About consciousness. Let's play a science fiction experiment...say we store your memories in a computer, and tell you that you're going to be killed. We're going to "bring you back" as a copy of yourself, a clone that is indistinguishable from you in every way, and it will have all your memories. It sounds maybe a little terrifying. But should you really be afraid? After all, it will be just like you, and essentially you. It will even remember having this conversation. It will wake up in a bed (the same bed we put you down in). The copy will remember everything, it will experience having woken up...but you will not. You will die, and will be gone. The first line below is you, the second line is your copy. X is death. ---- is lived experience, () is implanted memory.
-----X
(-----)X----->
So what significance did "you" have in the first place? You technically died, and are gone forever, but there's someone identical to you in every conceivable way still here. So did you really die? This ties into issues of identify and consciousness.
Now think of this (many already know this one): every 8 years or so, according to science, the cells of the body copy themselves (are regenerated). This is similar to the science fiction thought experiment, right? Are we really who we used to be? Maybe, maybe not. The passage of time is itself like death at every new point. We cannot necessarily distinguish where one "thing" ends and another begins. Things die and are remade, transferred to new energy forms, etc etc all the time. Sometimes they persist with "continuity", but between continuity is nothingness. Most of the universe is nothingness.

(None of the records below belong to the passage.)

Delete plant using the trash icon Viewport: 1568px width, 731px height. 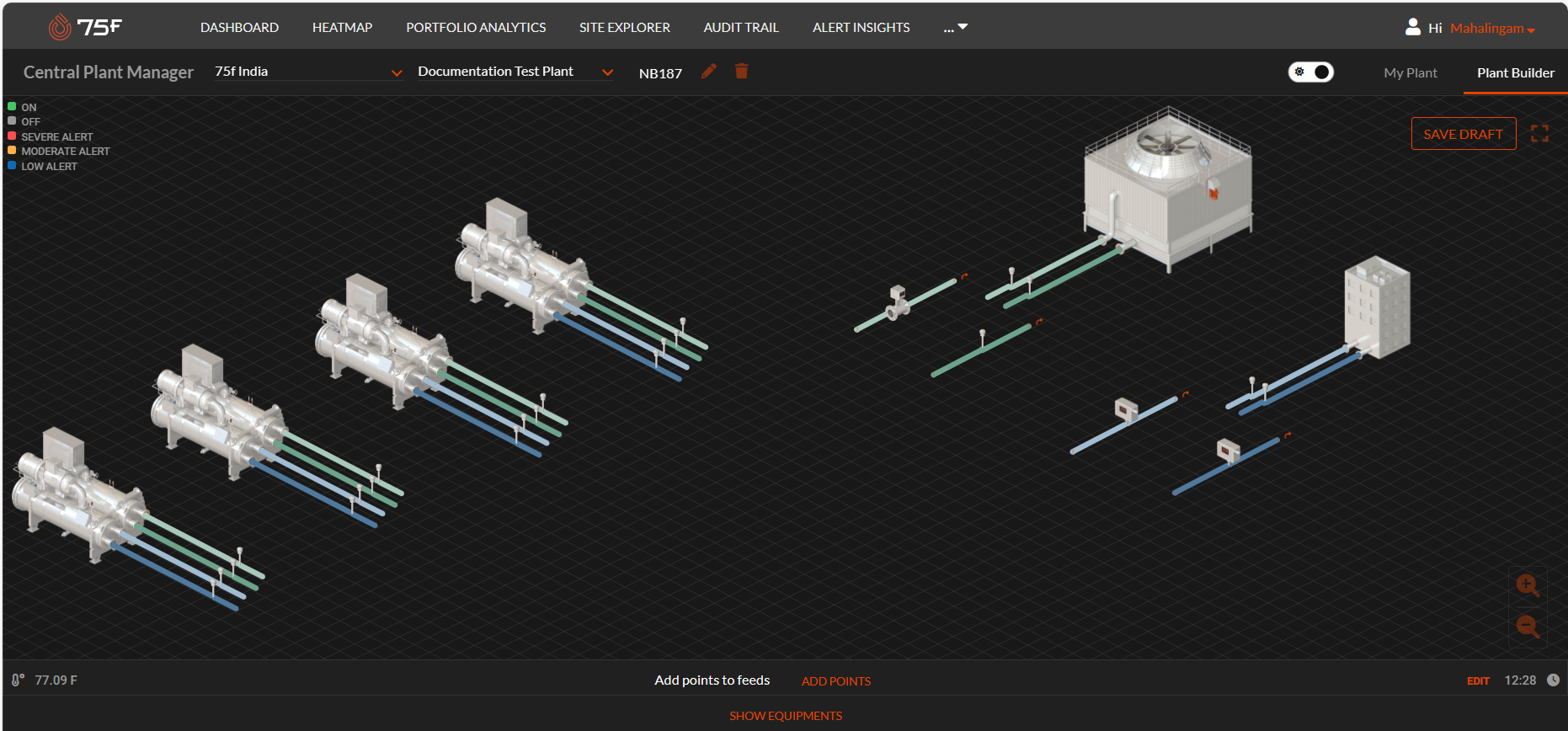point(741,72)
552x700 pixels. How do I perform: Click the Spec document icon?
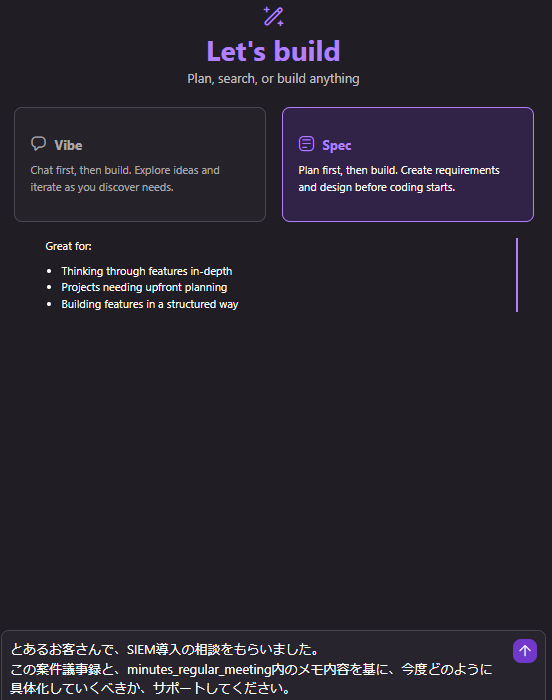(x=306, y=144)
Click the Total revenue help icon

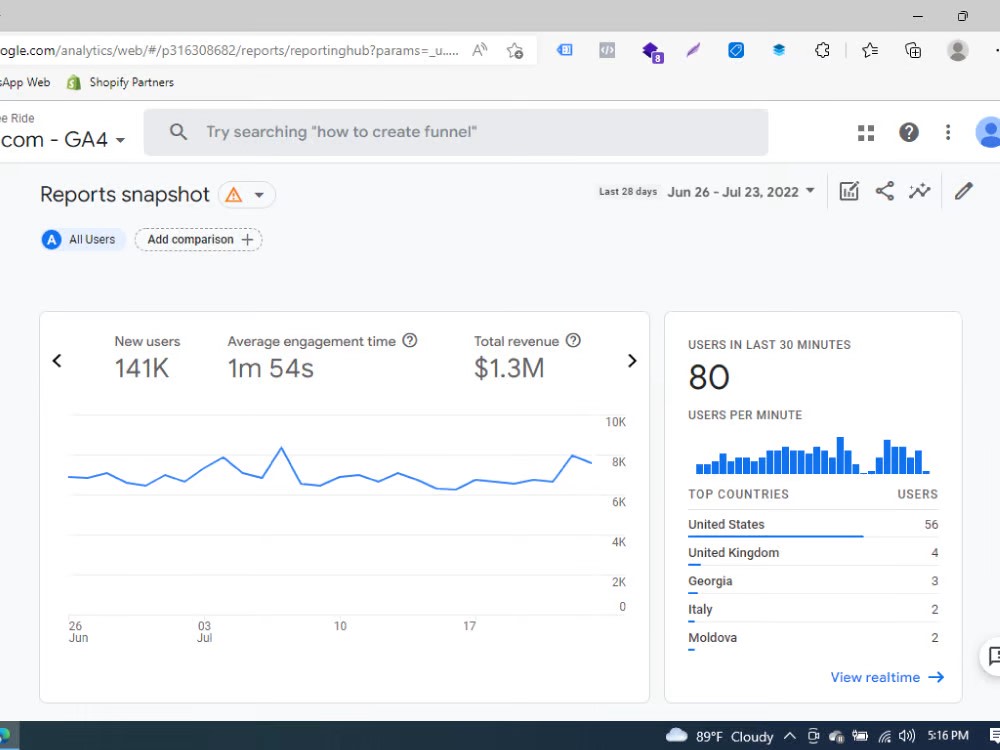[573, 341]
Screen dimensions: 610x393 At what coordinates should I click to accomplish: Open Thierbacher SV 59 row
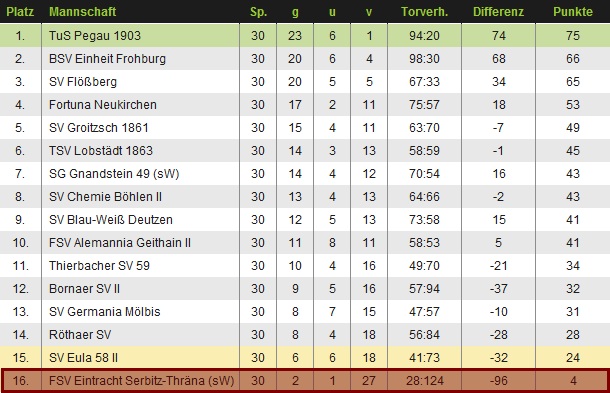point(305,266)
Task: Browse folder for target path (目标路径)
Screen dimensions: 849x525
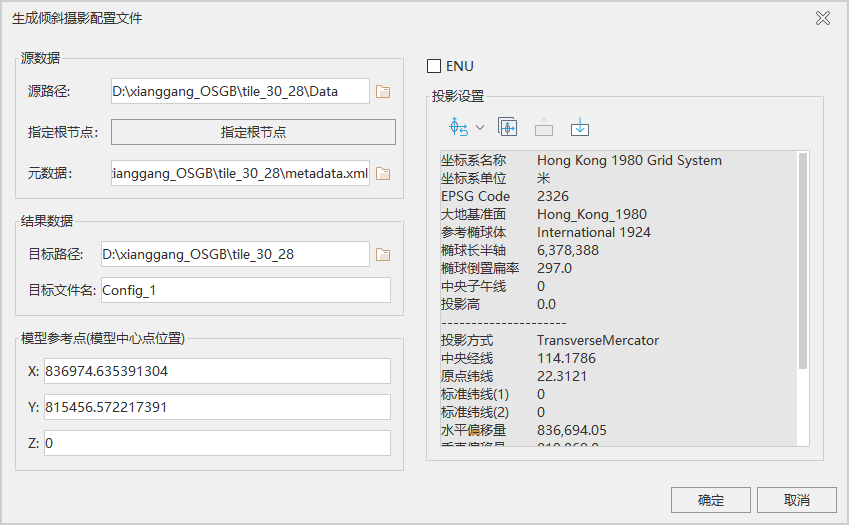Action: click(383, 255)
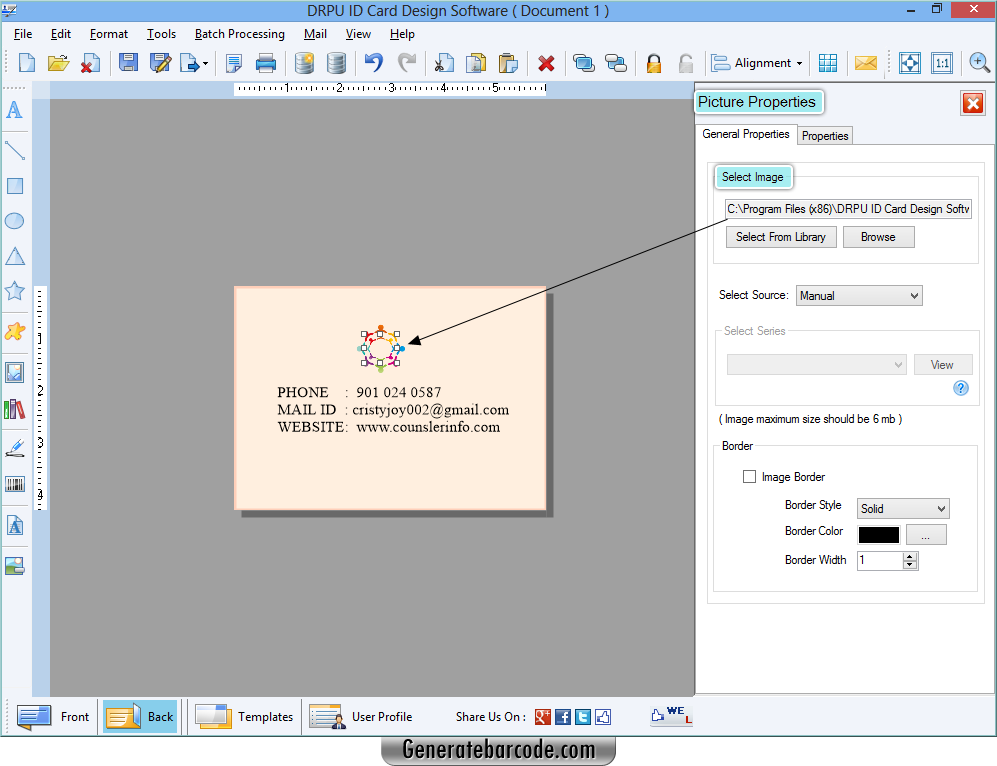Select the Ellipse drawing tool
The height and width of the screenshot is (766, 997).
[14, 221]
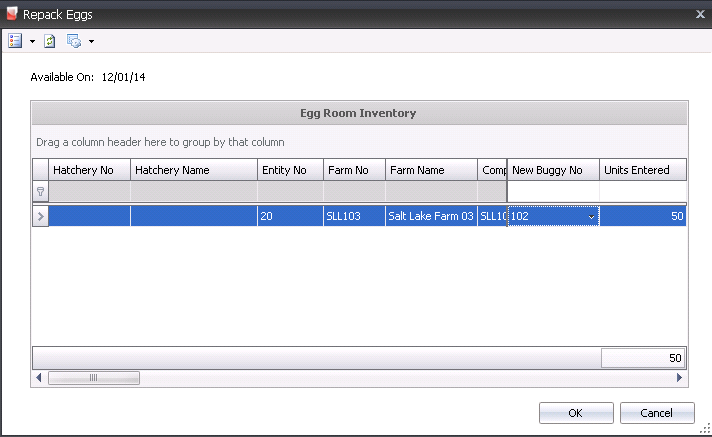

So. Maybe a billion years pass and there's a new you after you die. That time might as well be a blink of an eye to "you" (like before you were around, time passed very quickly, did it not?). At some point something was born of nothingness. How did this happen? We can project where the universe is headed (back to nothingness)...will it then start again, with something out of nothingness? It's quite possible. In a sense, time has no real meaning without consciousness anyway.
Our consciousness (as we understand it, linked to our identity) to me seems specific to this body and this life, like being encapsulated within the brain and the body. There are myths and stories of course...and some ambiguity about "what might have happened" or "what will happen", especially explored in religion...but I see them as stories more than anything, like stories in a storybook. Why should we believe they're anything other than made up except that people are claiming them to be such, if we cannot validate them for ourselves? People have shown us time and time again that they will lie. They will lie, they will imagine things, they are not reliable. So I think it's safe to not believe in comforting stories, myths, etc. about the afterlife. If something sounds crazy to me, I will discount it unless there's evidence. But I keep an open-mind because the universe seems to contain a fascinating infinitude of unknowns. We'll continue to make breakthroughs in science and technology and reach higher understandings of what it all means...and help to correct myths, lies, illusions, etc in the process.